The presence of inflammatory stimuli often elicits counter-regulatory mechanisms to mute the inflammatory response and prevent an untrammeled phlogistic amplification of inflammation. In this regard, several investigators have hypothesized a role for adiponectin as an endogenous anti-inflammatory mediator related to obesity. Individuals with intra-abdominal adiposity have lower circulating levels of this anti-inflammatory adipokine than do their lean counterparts. We explored the anti-inflammatory effects of adiponectin on human macrophages, and identified a coordinate suppression of the expression of T lymphocyte chemoattractants of the CXCR3 ligand family due to adiponectin treatment. In vivo experiments in mice genetically engineered for atherosclerosis susceptibility and absence of adiponectin showed increased T cell accumulation and a modest but significant increase in atherosclerotic lesion size at the level of the aortic root [5]. While not all laboratories have found increased atherosclerosis in adiponectin-deficient animals, these findings together indicate that adiponectin not only suppresses innate immune responses, but also may limit adaptive immunity. Thus, inflammation represents a common thread that unites the fundamental aspects of the pathophysiology of atherosclerosis, obesity, and diabetes.

References

  • Rocha VZ, Folco EJ, Sukhova G, et al. Interferon-gamma, a Th1 cytokine, regulates fat inflammation: a role for adaptive immunity in obesity. Circ Res 2008; 103: 467-76.
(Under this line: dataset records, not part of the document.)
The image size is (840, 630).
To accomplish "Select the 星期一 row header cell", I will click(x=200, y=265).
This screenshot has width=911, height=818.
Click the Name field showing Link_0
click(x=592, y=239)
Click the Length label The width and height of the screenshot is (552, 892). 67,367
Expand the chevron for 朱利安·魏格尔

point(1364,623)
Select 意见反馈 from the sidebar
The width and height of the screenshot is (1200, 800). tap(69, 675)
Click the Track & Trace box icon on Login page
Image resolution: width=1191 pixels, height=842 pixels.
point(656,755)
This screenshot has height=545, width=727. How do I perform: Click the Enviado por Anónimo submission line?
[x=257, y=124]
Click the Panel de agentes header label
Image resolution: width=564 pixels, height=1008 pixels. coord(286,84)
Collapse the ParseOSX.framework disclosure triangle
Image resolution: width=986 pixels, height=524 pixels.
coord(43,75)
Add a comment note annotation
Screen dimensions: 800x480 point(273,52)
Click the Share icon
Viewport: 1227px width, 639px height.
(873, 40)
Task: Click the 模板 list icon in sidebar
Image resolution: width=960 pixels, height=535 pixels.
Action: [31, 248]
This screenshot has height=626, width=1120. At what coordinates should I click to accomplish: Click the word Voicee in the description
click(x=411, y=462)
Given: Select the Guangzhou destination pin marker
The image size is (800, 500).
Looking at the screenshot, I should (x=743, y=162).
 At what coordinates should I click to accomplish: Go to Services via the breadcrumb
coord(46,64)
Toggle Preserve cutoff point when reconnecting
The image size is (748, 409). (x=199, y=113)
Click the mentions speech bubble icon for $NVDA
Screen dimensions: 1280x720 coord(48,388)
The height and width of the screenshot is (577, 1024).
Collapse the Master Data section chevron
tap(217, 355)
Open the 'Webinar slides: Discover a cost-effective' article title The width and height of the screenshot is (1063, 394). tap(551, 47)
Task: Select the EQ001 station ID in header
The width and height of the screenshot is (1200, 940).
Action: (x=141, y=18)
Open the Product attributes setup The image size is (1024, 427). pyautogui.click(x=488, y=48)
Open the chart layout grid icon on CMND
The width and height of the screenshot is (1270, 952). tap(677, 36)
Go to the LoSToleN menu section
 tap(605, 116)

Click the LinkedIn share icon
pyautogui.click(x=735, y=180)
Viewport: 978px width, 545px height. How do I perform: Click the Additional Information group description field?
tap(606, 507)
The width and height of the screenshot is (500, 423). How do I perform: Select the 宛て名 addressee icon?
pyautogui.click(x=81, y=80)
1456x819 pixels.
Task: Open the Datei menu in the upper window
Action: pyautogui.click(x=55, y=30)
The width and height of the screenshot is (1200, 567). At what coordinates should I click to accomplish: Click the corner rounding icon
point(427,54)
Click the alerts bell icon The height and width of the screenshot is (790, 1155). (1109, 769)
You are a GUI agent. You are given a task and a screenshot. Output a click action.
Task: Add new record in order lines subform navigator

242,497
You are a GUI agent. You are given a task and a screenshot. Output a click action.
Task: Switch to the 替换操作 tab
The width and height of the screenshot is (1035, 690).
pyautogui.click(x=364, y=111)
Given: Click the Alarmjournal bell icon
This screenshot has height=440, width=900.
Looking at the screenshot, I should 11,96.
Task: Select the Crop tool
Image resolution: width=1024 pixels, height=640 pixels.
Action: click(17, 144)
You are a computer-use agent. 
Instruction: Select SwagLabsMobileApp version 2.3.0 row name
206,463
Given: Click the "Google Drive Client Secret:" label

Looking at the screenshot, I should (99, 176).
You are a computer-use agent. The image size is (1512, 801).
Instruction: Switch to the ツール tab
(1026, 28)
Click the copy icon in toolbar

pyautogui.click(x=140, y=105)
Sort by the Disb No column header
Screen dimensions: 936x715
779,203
  • Kintscher U, Hartge M, Hess K, et al. T-lymphocyte infiltration in visceral adipose tissue: a primary event in adipose tissue inflammation and the development of obesity-mediated insulin resistance. Arterioscler Thromb Vasc Biol 2008; 28: 1304-10.
  • Wu H and Ballantyne CM. Inflammation, adipose tissue, and T cells: what is the "straight skinny" on lean versus fat mice? Circ Res 2009; 105: e3-4.
  • Wu H, Ghosh S, Perrard XD, et al. T-cell accumulation and regulated on activation, normal T cell expressed and secreted upregulation in adipose tissue in obesity. Circulation 2007; 115: 1029-38.
  • Okamoto Y, Folco EJ, Minami M, et al. Adiponectin inhibits the production of CXC receptor 3 chemokine ligands in macrophages and reduces T-lymphocyte recruitment in atherogenesis. Circ Res 2008; 102: 218-25.